Most cervical cancers can be prevented by avoiding risk factors and by getting regular Pap tests. The major risk factor for cervical cancer is human papillomavirus infection, which can be reduced or prevented by avoiding sexual contact with individuals who have had multiple sexual partners. In 2006 a vaccine effective against four different types of HPV, including the two strains known to cause most cases of cervical cancer, was approved for use in females between ages 9 and 26. The vaccine is effective only in people who have had no previous infection with HPV. Condoms are not highly effective at preventing HPV infection. Visible genital warts should be treated immediately to reduce their likelihood of developing into cervical cancer.

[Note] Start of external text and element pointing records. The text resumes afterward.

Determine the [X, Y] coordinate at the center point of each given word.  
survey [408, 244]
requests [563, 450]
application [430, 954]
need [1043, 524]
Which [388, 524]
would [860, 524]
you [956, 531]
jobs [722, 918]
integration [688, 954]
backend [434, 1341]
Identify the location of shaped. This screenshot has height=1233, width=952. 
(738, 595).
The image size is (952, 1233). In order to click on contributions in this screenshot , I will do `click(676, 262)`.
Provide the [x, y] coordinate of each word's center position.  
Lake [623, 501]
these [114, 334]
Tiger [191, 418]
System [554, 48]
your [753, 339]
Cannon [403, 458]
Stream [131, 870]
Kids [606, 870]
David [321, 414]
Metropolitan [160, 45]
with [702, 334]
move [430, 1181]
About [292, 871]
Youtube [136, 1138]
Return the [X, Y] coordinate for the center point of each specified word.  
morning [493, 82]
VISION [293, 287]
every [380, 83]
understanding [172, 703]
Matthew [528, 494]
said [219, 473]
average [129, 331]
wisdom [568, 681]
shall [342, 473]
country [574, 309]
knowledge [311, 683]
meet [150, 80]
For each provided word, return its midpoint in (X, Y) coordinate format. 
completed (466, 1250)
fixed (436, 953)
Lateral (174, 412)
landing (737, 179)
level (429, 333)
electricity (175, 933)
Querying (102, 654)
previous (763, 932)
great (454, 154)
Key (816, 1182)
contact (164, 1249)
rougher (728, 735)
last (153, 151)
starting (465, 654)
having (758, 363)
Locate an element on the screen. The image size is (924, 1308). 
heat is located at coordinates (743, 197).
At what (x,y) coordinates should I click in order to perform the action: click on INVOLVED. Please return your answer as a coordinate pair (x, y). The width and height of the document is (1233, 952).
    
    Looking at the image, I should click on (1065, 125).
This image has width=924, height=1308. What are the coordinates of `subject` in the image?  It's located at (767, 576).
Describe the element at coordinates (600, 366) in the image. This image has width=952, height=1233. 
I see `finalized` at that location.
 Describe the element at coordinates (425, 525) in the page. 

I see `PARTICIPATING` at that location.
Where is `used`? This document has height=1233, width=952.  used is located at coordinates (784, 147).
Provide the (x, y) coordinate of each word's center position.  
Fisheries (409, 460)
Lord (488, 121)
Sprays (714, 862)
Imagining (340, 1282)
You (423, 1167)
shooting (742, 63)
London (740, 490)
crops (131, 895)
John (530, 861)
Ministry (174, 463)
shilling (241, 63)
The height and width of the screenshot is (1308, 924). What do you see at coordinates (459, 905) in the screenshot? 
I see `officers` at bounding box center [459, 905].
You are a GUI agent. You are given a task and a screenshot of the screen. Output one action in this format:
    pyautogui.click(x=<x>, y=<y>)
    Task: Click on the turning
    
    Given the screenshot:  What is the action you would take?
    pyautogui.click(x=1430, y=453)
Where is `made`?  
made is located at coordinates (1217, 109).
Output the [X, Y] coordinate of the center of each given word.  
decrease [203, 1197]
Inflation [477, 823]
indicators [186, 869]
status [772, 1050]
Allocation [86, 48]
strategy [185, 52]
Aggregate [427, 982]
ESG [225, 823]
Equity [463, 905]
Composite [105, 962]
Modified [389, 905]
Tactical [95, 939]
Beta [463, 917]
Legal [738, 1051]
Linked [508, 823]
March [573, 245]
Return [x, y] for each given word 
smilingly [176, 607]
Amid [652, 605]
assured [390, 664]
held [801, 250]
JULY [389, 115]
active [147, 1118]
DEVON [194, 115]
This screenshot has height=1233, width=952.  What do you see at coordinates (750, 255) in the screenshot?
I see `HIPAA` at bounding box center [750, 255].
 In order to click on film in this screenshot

Some medical societies recommend an annual Pap test plus pelvic exam for all women once they have reached 18 years of age or become sexually active, whichever is earlier. At the advice of a physician, the frequency of Pap tests may be reduced if multiple tests prove negative.
Uterine and ovarian cancer: Cancer of the lining of the uterus (endometrium) is the most common cancer of the female genital tract. The risk factors of uterine cancer stem from an imbalance in which the levels of the hormone estrogen in the uterus are regularly higher than the levels of progesterone. The peak incidence is in the mid-50s, and there is also a strikingly high incidence in women who have not borne children. The chief symptom of the cancer is postmenopausal uterine bleeding or discharge. An examination of a specimen of endometrial tissue must be performed in order to diagnose uterine cancer. The treatment is primarily surgical but is often supplemented with chemotherapy, radiation, or hormone therapy. The survival rate from this disease is relatively good if the tumour is confined to the uterine body.
The treatment of ovarian cancer consists of surgery, radiation, chemotherapy, or a combination of these approaches. The prognosis is variable and depends on the type of tumour as well as the extent of metastasis.